Differential diagnosis of lung cancer and pulmonary tuberculosis

Differential diagnosis of lung cancer and pulmonary tuberculosis

Lung cancer cases present various clinical symptoms and X-ray signs depending on the location of the tumor, pathological type, and early or late course of the disease, and are easily confused with other lung diseases. Therefore, differential diagnosis of lung cancer, especially early cases, is of great significance for early diagnosis and early treatment.

(1) Pulmonary tuberculoma: It is common in young patients and generally has no obvious symptoms. It is mostly located in the areas where tuberculosis is common, such as the apex, posterior segment and dorsal segment of the upper lobe. On X-rays, the lesions have clear boundaries and may have capsules. The density of the block shadows is uneven. Sparse translucent areas can be seen, which may contain calcification points. There are often scattered tuberculosis lesions in the lungs. In general observation, there are usually no obvious changes. If there is a cavity, it is mostly a central cavity with regular and thin walls. It often needs to be differentiated from peripheral lung cancer.
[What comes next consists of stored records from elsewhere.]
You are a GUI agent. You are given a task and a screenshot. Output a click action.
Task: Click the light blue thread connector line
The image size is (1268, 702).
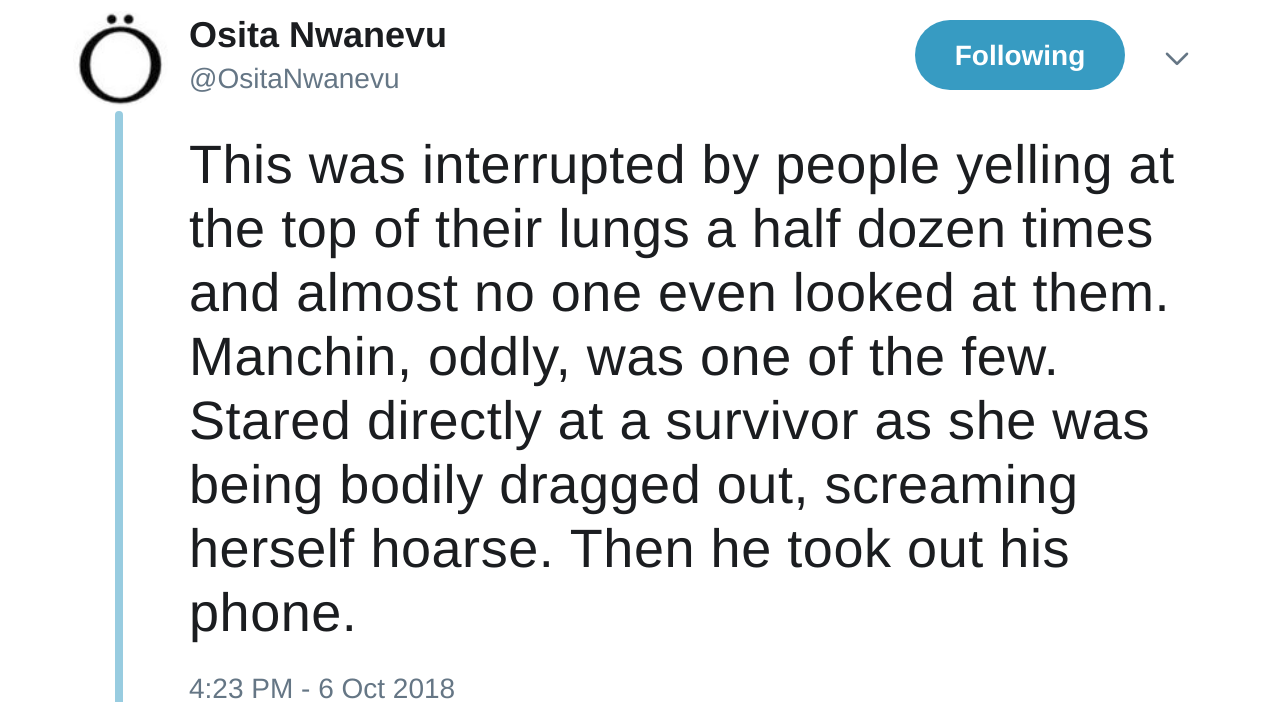(x=119, y=406)
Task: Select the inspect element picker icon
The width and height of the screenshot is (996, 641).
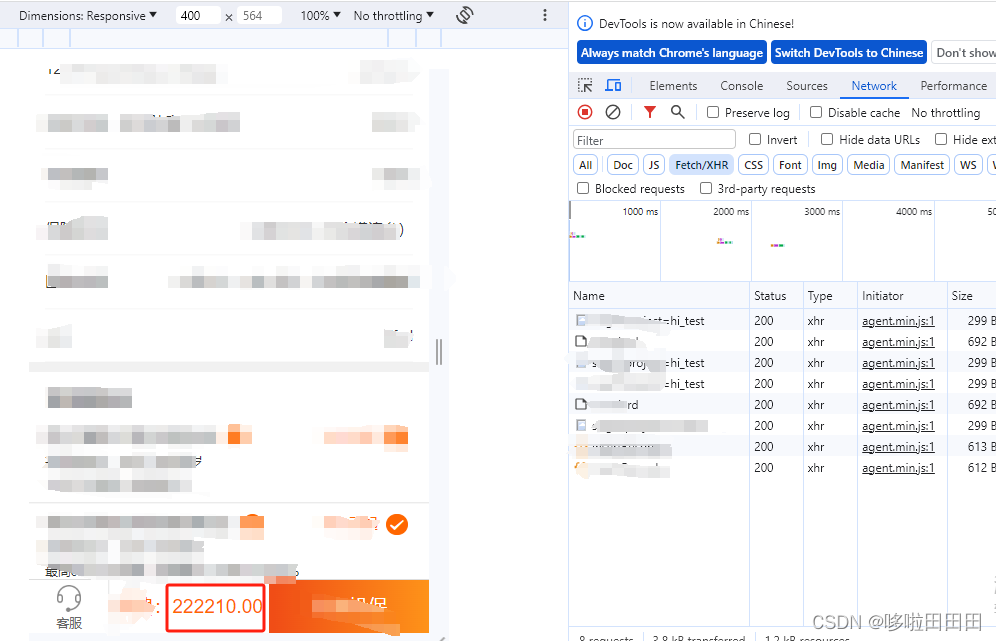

(2) Miliary tuberculosis: The X-ray signs of acute miliary tuberculosis are similar to those of diffuse bronchioloalveolar carcinoma. Miliary tuberculosis is more common in young people, with symptoms of systemic poisoning such as fever, night sweats, cough, hemoptysis, and weight loss. During X-ray diagnosis, the lesions will be found on the X-ray film as miliary nodules of uniform size, uniform distribution, and low density. In contrast, alveolar carcinoma has nodular disseminated lesions of varying sizes in both lungs, with clear edges, deeper density, and progressive development and spread, often accompanied by progressive dyspnea, chest tightness, and shortness of breath. It can be differentiated by comprehensive judgment based on clinical and laboratory data.

(3) Hilar lymph node tuberculosis: Hilar masses on X-rays may be misdiagnosed as central lung cancer. Hilar lymph node tuberculosis is common in children or the elderly, with symptoms of tuberculosis such as fever, cough, hemoptysis, chest tightness, and shortness of breath. The tuberculin test is often strongly positive. Anti-tuberculosis drug treatment is generally effective. The special X-ray signs of central lung cancer can be identified through tomosynthesis, CT, MRI, and bronchoscopy.

It is worth mentioning that lung cancer can coexist with pulmonary tuberculosis in a small number of patients. Since there are no special clinical manifestations and X-ray signs are easily overlooked, clinical physicians are often satisfied with the diagnosis of pulmonary tuberculosis and ignore the coexisting cancerous lesions, which often delays the early diagnosis of lung cancer. Therefore, for middle-aged and older pulmonary tuberculosis patients, if there are block shadows at the site of pulmonary tuberculosis lesions or other lung fields, and the lung lesions have not improved after anti-tuberculosis drug treatment, and the block shadows have increased or are accompanied by atelectasis of lung segments or lobes, and the shadow of one side of the hilum has widened, etc., the coexistence of tuberculosis and lung cancer should be highly suspected, and further sputum cytology and bronchoscopy should be performed.